Shantikunj is a campus able to accommodate over ten thousand people. Located on the northeastern outskirts of Haridwar, it is a short walk away from some of the city’s cleanest riverside bathing spots. Around two thousand employees live and work at Shantikunj, spread among some one hundred offices that perform work such as book sales, the oversight of regional centers, the scheduling and operation of several halls reserved for life cycle rituals, the facilitation and accommodation of foreign visitors, the maintenance of the Shantikunj campus, etc.

There are a series of moods that characterize Shantikunj. In the thin mist of an early winter morning, a somber stillness fills the grounds. Perhaps one or two gentlemen clad in saffron robes and woolen shawls will be shuffling toward the center of campus from one of the many residential buildings in the wings. It isn’t until one follows them to that central part of campus that the stillness and the mist evaporates into the steady chant of the Gayatri mantra by two women on a small dais, before whom around fifty similarly-clad people sit around eighteen fire pits. This is the morning yajña, a staple practice on campus. Although ritual sobriety is also required for yajña, it is common to hear amicable conversations immediately after the rite, when people usually head to the canteen for breakfast. There, the mood is quite lively – chai, coffee, and jalebis fuel new friendships and rekindle the old.

Shantikunj is a place where members of the organization meet one another, often after quite a long time. It is the center that people return to, and for that reason it is an everyday occurrence to witness reunions in the alleyways created by residential blocks and offices. These meetings are best viewed in the afternoon, when the high sun is reflected off of the yellow hue of nearly every building onsite, and when the hustle-bustle of a minor pilgrimage site in a major pilgrimage city is at its fullest. This is a very different mood from the early hours of the morning, and although one will surely see pilgrims seated in meditation before the memorial of the organization’s late founders, on most days that space will be shared by a wedding party’s photo shoot.
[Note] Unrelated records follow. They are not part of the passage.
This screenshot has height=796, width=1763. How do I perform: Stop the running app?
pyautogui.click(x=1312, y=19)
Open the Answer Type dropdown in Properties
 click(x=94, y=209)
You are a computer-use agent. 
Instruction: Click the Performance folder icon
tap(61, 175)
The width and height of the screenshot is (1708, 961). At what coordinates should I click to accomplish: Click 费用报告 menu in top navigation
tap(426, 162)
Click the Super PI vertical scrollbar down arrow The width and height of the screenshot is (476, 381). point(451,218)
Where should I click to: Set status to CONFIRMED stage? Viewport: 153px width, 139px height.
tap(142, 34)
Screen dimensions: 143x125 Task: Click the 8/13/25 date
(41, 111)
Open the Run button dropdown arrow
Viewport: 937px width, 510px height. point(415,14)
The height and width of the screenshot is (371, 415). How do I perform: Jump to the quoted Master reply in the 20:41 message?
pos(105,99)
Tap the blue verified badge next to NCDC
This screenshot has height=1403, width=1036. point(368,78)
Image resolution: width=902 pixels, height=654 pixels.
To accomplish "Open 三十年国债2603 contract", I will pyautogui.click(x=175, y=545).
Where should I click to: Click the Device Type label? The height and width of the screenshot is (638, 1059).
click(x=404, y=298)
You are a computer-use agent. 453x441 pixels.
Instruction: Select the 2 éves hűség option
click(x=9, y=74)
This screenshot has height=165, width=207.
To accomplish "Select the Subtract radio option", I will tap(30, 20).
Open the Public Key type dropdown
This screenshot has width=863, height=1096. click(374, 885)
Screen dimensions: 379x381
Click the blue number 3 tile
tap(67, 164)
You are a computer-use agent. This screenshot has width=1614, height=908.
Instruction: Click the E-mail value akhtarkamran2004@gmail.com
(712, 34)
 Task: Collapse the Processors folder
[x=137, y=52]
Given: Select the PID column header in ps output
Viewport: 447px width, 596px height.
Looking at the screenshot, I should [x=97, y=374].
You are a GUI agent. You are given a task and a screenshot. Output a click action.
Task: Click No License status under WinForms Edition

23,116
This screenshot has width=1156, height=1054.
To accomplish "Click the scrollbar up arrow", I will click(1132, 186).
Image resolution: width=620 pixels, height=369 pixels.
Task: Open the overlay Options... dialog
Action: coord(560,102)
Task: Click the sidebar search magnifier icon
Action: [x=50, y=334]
Weddings, infant naming ceremonies, first tonsures, and thirteen other life-cycle rites important to many Hindus can be arranged to take place at Shantikunj. Two halls dedicated to housing such events often echo with the chanting of several mantras germane to the occasion in question, while the less-invested relatives lounge in the sun near their entryways. Not only are Shantikunj-hosted ceremonies free of cost (although pious members will often donate a sum they deem appropriate to offset the labor involved), they come with the added benefit of the blessings of the current institutional heads, Dr. Pranav Pandya and Shailbaba Jiji. These figureheads hold daily reception hours on the west side of the campus, and anyone is welcome to drop in to visit. One has to be prepared, however; during meeting hours a long line of impatient devotees stretches down a main artery of the grounds.

Evening brings with it different moods. A campus-wide speaker system crackles to life at 6:00 p.m., calling all on campus to pause their tasks and meditate for fifteen minutes to the recorded melody of a bamboo flute. Soon after, an evening ceremony takes place at the Gayatri Goddess temple onsite: a conch will blare, bells will tinkle, and a chorus of devotees will strike up a familiar devotional while paying respects to the divine. This evening ceremony serves also as a call to the evening meal. Though far too early for many in India, dinner at Shantikunj is tailored to their ritual schedule: many wake at 3:30 a.m. to partake in the morning version of this same temple ceremony, long before certain ethnographers can escape the clutches of sleep.

This is not to say that Shantikunj residents and visitors rush off to their quarters just after dusk. For another hour at least, whoops and hollers can be heard from a volleyball court outside of the canteen. There, (mostly) men of all ages beat a very weathered ball back and forth, providing entertainment for themselves and for spectators armed with salty snacks and tea. This range of moods tied together by a sense of community marks Shantikunj as a religious center.